### [Records]
========

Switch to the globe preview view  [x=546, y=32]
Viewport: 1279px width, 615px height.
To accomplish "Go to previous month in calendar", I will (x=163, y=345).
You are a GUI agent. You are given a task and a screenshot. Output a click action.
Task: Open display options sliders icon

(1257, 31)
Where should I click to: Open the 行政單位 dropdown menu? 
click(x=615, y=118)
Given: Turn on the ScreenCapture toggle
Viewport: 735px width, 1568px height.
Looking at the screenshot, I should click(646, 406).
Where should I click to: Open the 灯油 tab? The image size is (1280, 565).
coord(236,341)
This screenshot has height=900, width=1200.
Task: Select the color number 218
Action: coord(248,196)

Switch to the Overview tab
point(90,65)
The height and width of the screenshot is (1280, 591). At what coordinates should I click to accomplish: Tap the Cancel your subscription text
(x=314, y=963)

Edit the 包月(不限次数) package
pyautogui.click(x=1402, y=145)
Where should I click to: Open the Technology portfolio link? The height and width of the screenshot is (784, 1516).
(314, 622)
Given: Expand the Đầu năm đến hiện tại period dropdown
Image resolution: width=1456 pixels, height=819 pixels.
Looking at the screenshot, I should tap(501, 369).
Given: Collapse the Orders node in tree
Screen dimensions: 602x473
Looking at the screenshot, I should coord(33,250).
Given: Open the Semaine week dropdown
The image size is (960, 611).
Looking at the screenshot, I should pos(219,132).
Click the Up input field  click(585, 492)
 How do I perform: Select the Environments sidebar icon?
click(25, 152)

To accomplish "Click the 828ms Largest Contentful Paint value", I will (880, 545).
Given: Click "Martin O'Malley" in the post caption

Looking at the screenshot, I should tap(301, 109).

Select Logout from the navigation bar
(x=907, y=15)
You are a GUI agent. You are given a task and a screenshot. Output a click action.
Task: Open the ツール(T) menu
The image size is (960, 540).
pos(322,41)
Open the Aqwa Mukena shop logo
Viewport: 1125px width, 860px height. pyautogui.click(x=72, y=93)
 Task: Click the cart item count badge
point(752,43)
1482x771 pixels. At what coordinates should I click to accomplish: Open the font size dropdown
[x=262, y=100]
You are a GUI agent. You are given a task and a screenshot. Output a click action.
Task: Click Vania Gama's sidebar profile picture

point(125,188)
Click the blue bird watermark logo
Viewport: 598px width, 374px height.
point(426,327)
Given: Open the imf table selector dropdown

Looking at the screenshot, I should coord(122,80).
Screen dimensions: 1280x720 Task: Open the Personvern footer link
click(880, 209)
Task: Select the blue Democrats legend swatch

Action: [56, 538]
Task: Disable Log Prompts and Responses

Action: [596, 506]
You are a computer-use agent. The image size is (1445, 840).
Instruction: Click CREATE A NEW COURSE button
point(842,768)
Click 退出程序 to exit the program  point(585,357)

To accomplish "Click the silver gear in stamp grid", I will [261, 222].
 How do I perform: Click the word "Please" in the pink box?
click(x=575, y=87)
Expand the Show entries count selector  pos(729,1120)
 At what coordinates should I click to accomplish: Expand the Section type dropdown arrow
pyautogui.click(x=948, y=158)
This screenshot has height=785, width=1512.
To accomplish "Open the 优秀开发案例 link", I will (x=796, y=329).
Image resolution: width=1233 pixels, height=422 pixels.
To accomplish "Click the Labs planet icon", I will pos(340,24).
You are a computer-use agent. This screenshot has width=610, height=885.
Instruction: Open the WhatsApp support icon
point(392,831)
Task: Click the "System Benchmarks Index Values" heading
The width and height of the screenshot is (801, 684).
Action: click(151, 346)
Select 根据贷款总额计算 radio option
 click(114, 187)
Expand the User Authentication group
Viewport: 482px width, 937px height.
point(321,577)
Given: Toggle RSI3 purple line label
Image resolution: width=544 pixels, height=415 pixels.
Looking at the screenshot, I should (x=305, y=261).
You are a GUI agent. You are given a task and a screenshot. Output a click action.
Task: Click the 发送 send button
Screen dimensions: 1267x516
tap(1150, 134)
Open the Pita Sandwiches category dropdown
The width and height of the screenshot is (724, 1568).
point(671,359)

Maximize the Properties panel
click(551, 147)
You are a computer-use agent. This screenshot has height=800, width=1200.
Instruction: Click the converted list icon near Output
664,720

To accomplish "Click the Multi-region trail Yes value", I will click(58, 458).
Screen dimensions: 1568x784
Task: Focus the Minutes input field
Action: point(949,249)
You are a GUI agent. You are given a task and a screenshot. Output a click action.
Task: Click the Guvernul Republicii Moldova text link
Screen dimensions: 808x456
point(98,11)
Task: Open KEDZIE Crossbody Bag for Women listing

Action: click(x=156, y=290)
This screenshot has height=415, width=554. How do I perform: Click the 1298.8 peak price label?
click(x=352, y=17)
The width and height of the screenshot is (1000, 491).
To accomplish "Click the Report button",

========

### [Task to carry out]
Copy all of the data exactly. Skip nothing.

### [Written reply]
Switch to the globe preview view  [x=546, y=32]
Viewport: 1279px width, 615px height.
To accomplish "Go to previous month in calendar", I will (x=163, y=345).
You are a GUI agent. You are given a task and a screenshot. Output a click action.
Task: Open display options sliders icon

(1257, 31)
Where should I click to: Open the 行政單位 dropdown menu? 
click(x=615, y=118)
Given: Turn on the ScreenCapture toggle
Viewport: 735px width, 1568px height.
Looking at the screenshot, I should click(646, 406).
Where should I click to: Open the 灯油 tab? The image size is (1280, 565).
coord(236,341)
This screenshot has height=900, width=1200.
Task: Select the color number 218
Action: coord(248,196)

Switch to the Overview tab
point(90,65)
The height and width of the screenshot is (1280, 591). At what coordinates should I click to accomplish: Tap the Cancel your subscription text
(x=314, y=963)

Edit the 包月(不限次数) package
pyautogui.click(x=1402, y=145)
Where should I click to: Open the Technology portfolio link? The height and width of the screenshot is (784, 1516).
(314, 622)
Given: Expand the Đầu năm đến hiện tại period dropdown
Image resolution: width=1456 pixels, height=819 pixels.
Looking at the screenshot, I should tap(501, 369).
Given: Collapse the Orders node in tree
Screen dimensions: 602x473
Looking at the screenshot, I should coord(33,250).
Given: Open the Semaine week dropdown
The image size is (960, 611).
Looking at the screenshot, I should pos(219,132).
Click the Up input field  click(585, 492)
 How do I perform: Select the Environments sidebar icon?
click(25, 152)

To accomplish "Click the 828ms Largest Contentful Paint value", I will (880, 545).
Given: Click "Martin O'Malley" in the post caption

Looking at the screenshot, I should tap(301, 109).

Select Logout from the navigation bar
(x=907, y=15)
You are a GUI agent. You are given a task and a screenshot. Output a click action.
Task: Open the ツール(T) menu
The image size is (960, 540).
pos(322,41)
Open the Aqwa Mukena shop logo
Viewport: 1125px width, 860px height. pyautogui.click(x=72, y=93)
 Task: Click the cart item count badge
point(752,43)
1482x771 pixels. At what coordinates should I click to accomplish: Open the font size dropdown
[x=262, y=100]
You are a GUI agent. You are given a task and a screenshot. Output a click action.
Task: Click Vania Gama's sidebar profile picture

point(125,188)
Click the blue bird watermark logo
Viewport: 598px width, 374px height.
point(426,327)
Given: Open the imf table selector dropdown

Looking at the screenshot, I should coord(122,80).
Screen dimensions: 1280x720 Task: Open the Personvern footer link
click(880, 209)
Task: Select the blue Democrats legend swatch

Action: [56, 538]
Task: Disable Log Prompts and Responses

Action: [596, 506]
You are a computer-use agent. The image size is (1445, 840).
Instruction: Click CREATE A NEW COURSE button
point(842,768)
Click 退出程序 to exit the program  point(585,357)

To accomplish "Click the silver gear in stamp grid", I will [261, 222].
 How do I perform: Click the word "Please" in the pink box?
click(x=575, y=87)
Expand the Show entries count selector  pos(729,1120)
 At what coordinates should I click to accomplish: Expand the Section type dropdown arrow
pyautogui.click(x=948, y=158)
This screenshot has height=785, width=1512.
To accomplish "Open the 优秀开发案例 link", I will (x=796, y=329).
Image resolution: width=1233 pixels, height=422 pixels.
To accomplish "Click the Labs planet icon", I will pos(340,24).
You are a computer-use agent. This screenshot has width=610, height=885.
Instruction: Open the WhatsApp support icon
point(392,831)
Task: Click the "System Benchmarks Index Values" heading
The width and height of the screenshot is (801, 684).
Action: click(151, 346)
Select 根据贷款总额计算 radio option
 click(114, 187)
Expand the User Authentication group
Viewport: 482px width, 937px height.
point(321,577)
Given: Toggle RSI3 purple line label
Image resolution: width=544 pixels, height=415 pixels.
Looking at the screenshot, I should (x=305, y=261).
You are a GUI agent. You are given a task and a screenshot. Output a click action.
Task: Click the 发送 send button
Screen dimensions: 1267x516
tap(1150, 134)
Open the Pita Sandwiches category dropdown
The width and height of the screenshot is (724, 1568).
point(671,359)

Maximize the Properties panel
click(551, 147)
You are a computer-use agent. This screenshot has height=800, width=1200.
Instruction: Click the converted list icon near Output
664,720

To accomplish "Click the Multi-region trail Yes value", I will click(58, 458).
Screen dimensions: 1568x784
Task: Focus the Minutes input field
Action: point(949,249)
You are a GUI agent. You are given a task and a screenshot. Output a click action.
Task: Click the Guvernul Republicii Moldova text link
Screen dimensions: 808x456
point(98,11)
Task: Open KEDZIE Crossbody Bag for Women listing

Action: click(x=156, y=290)
This screenshot has height=415, width=554. How do I perform: Click the 1298.8 peak price label?
click(x=352, y=17)
The width and height of the screenshot is (1000, 491).
To accomplish "Click the Report button",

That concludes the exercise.